From: Thomas Schwinge <thomas@codesourcery.com>
To: <fortran@gcc.gnu.org>, <gcc@gcc.gnu.org>
Cc: Tom de Vries <tdevries@suse.de>, Alexander Monakov <amonakov@ispras.ru>
Subject: Handling of large stack objects in GPU code generation -- maybe transform into heap allocation?
Date: Fri, 11 Nov 2022 15:12:42 +0100 [thread overview]
Message-ID: <87zgcxoa05.fsf@euler.schwinge.homeip.net> (raw)
In-Reply-To: <87mtaigz3l.fsf@dem-tschwing-1.ger.mentorg.com>
Hi!
For example, for Fortran code like:
write (*,*) "Hello world"
..., 'gfortran' creates:
struct __st_parameter_dt dt_parm.0;
try
{
dt_parm.0.common.filename = &"source-gcc/libgomp/testsuite/libgomp.oacc-fortran/print-1_.f90"[1]{lb: 1 sz: 1};
dt_parm.0.common.line = 29;
dt_parm.0.common.flags = 128;
dt_parm.0.common.unit = 6;
_gfortran_st_write (&dt_parm.0);
_gfortran_transfer_character_write (&dt_parm.0, &"Hello world"[1]{lb: 1 sz: 1}, 11);
_gfortran_st_write_done (&dt_parm.0);
}
finally
{
dt_parm.0 = {CLOBBER(eol)};
}
The issue: the stack object 'dt_parm.0' is a half-KiB in size (yes,
really! -- there's a lot of state in Fortran I/O apparently). That's a
problem for GPU execution -- here: OpenACC/nvptx -- where typically you
have small stacks. (For example, GCC/OpenACC/nvptx: 1 KiB per thread;
GCC/OpenMP/nvptx is an exception, because of its use of '-msoft-stack'
"Use custom stacks instead of local memory for automatic storage".)
Now, the Nvidia Driver tries to accomodate for such largish stack usage,
and dynamically increases the per-thread stack as necessary (thereby
potentially reducing parallelism) -- if it manages to understand the call
graph. In case of libgfortran I/O, it evidently doesn't. Not being able
to disprove existance of recursion is the common problem, as I've read.

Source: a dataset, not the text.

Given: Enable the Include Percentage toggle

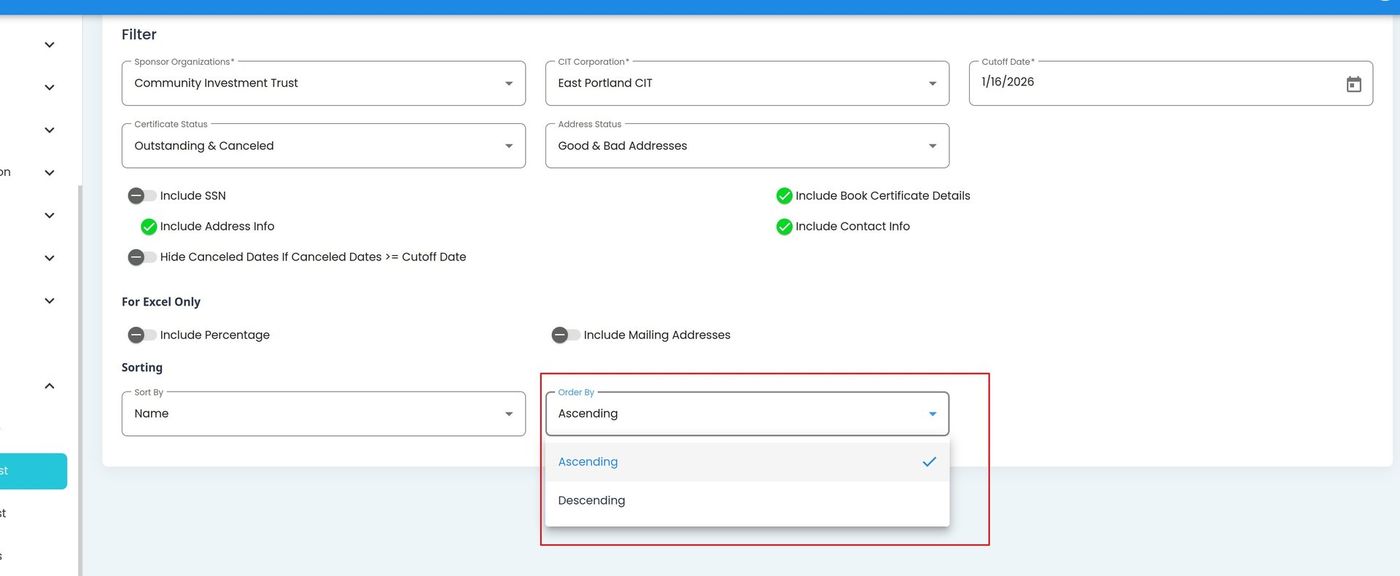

At run time, via 'CU_JIT_INFO_LOG_BUFFER' you then get, for example:
warning : Stack size for entry function 'MAIN__$_omp_fn$0' cannot be statically determined
That's still not an actual problem: if the GPU kernel's stack usage still
fits into 1 KiB. Very often it does, but if, as happens in libgfortran
I/O handling, there is another such 'dt_parm' put onto the stack, the
stack then overflows; device-side SIGSEGV.
(There is, by the way, some similar analysis by Tom de Vries in
<https://gcc.gnu.org/PR85519> "[nvptx, openacc, openmp, testsuite]
Recursive tests may fail due to thread stack limit".)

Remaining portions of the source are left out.